- [Work instruction]
Pull out the stretch of the anatomy passage below from "The whole continuous" through "sac (Fig. 124).", copying it word for word.

- [Excerpted passage]

The whole continuous articular surface can be divided into three portions, two condylar and one trochlear surface, the latter being for the play of the patella ; a prolongation of the trochlear surface downwards and backwards along the inner condyle, shown in Fig. 123, is in contact with the patella when the leg is flexed. These three parts were originally distinct, and the remains of the dividing walls are seen in the ligamenta alaria and mucosum. Ligamentum mucosum is attached to the front end of the intercondylic fossa, and extends from this as a synovial band to the lower end of the patella : it marks the line of the septum separating the two condylar cavities, and the ligamenta alaria are remains of the walls cutting them off from the trochlear sac (Fig. 124).
The whole lower end is formed from a single centre of ossification, making a pressure epiphysis which is one of the earliest of this class to appear in the body. It is formed in the middle of the cartilaginous end at or just before birth, a fact of some interest and importance in certain medico-legal inquiries. The epiphysis is that of the growing end of the bone, and the epiphysial line (Fig. 122) runs through the Adductor tubercle, above the Gastrocnemius facets, and a little distance above the articular surfaces, curving slightly downwards on the sides of the condyles. Thus there are attached to the epiphysis :-
(1) The posterior ligaments of the capsule and the lateral ligaments ;
(2) Crucial ligaments and Ligamentum mucosum ;
(3) Outer head and part of inner head of Gastrocnemius, with Plantaris in part;
(4) Popliteus. The greater part of the epiphysis is in relation with the joint cavity, it being only otherwise covered by the Vasti on each side over a small area.

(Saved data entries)
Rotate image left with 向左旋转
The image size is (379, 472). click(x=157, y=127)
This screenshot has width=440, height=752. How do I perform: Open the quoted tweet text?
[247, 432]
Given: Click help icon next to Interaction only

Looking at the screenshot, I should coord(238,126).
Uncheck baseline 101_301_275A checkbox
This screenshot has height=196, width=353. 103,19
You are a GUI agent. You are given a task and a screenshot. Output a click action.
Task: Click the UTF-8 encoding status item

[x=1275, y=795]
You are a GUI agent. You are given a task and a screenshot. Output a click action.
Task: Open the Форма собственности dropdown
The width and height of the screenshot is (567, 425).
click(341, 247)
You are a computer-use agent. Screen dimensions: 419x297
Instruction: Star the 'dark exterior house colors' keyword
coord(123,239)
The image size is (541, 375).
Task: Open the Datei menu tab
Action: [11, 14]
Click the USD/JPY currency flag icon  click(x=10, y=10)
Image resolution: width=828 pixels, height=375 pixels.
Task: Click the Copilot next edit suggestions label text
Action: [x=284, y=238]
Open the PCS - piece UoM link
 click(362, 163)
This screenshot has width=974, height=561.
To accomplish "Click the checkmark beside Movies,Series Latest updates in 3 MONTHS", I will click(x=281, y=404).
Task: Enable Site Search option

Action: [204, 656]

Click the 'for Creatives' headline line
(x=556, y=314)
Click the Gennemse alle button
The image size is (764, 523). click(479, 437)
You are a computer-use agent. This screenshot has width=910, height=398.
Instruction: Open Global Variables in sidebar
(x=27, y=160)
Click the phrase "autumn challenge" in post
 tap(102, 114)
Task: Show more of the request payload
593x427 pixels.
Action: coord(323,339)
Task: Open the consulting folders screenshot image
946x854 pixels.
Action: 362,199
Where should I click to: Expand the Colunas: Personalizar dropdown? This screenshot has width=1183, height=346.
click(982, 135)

- [Response box]
The whole continuous articular surface can be divided into three portions, two condylar and one trochlear surface, the latter being for the play of the patella ; a prolongation of the trochlear surface downwards and backwards along the inner condyle, shown in Fig. 123, is in contact with the patella when the leg is flexed. These three parts were originally distinct, and the remains of the dividing walls are seen in the ligamenta alaria and mucosum. Ligamentum mucosum is attached to the front end of the intercondylic fossa, and extends from this as a synovial band to the lower end of the patella : it marks the line of the septum separating the two condylar cavities, and the ligamenta alaria are remains of the walls cutting them off from the trochlear sac (Fig. 124).